Dieses Vorgehen ist in den meisten Praxen noch nicht vorhanden. Der hohe Aufwand ist nur teils durch die vielen chirurgische Eingriffe bedingt. Ich folge damit den aktuellen RKI-Richtlinien, die eindeutig und für jede Praxis sagen, dass vorzugsweise maschinell aufbereitet werden soll. Außerdem bin ich durch meine Zeit als Oralchirurg in der Klinik natürlich anders geprägt als ein Zahnarzt, der nur in Praxen gearbeitet hat. Die Kliniken sind im Prozessmanagement einfach fortschrittlicher.

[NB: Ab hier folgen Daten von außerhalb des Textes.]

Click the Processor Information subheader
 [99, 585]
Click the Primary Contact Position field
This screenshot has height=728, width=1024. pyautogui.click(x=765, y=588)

Was ist für Sie heute der wichtigste Vorteil des digitalen Hygiene- und Qualitätsmanagements?
Die Hygiene in meiner Praxis wird besser! Ich schätze dabei besonders die klare Führung der Mitarbeiter. Es gibt klare Vorgaben, die „künstlerischen Freiheiten“ der Mitarbeiter bei der Aufbereitung entfallen, der Prozessablauf wird besser und konsequenter umgesetzt,
Wie hoch würden Sie die Zeitersparnisse durch die digitale Unterstützung des Sterilgutmanagements einschätzen?
So kann ich das gar nicht sagen, da in der Zwischenzeit die Anforderungen deutlich gestiegen sind. Es kommt immer mehr Vorgänge, die gemacht und dokumentiert werden müssen. Die Digitalisierung ermöglicht uns aber, diese stetig steigende Dokumentationstiefe überhaupt zu bewältigen. In den neunziger Jahren hatte das RDG noch keine Schnittstelle. Die Geräte hatten eine grüne Lampe, es gab eigene Ausdrucke und dazu eine Kladde - fertig. Heute gibt es so viele Prüfindikatoren und Prozessprotokolle, das kann auf die alte Art gar nicht rechtskonform bewältigt werden. Ich bin überzeugt, dass man eine Software benötigt, wenn man die Vorgaben zur Hygiene ernst nimmt. Es gibt immer Dinge, die man noch verbessern könnte: Zum Beispiel wäre es hilfreich, wenn die Protokolle gleich automatisch starten, wenn das Programm des jeweiligen Gerätes startet. Aber grundsätzlich bin ich mit dieser Lösung sehr zufrieden und werde die Software-Unterstützung nun ausbauen.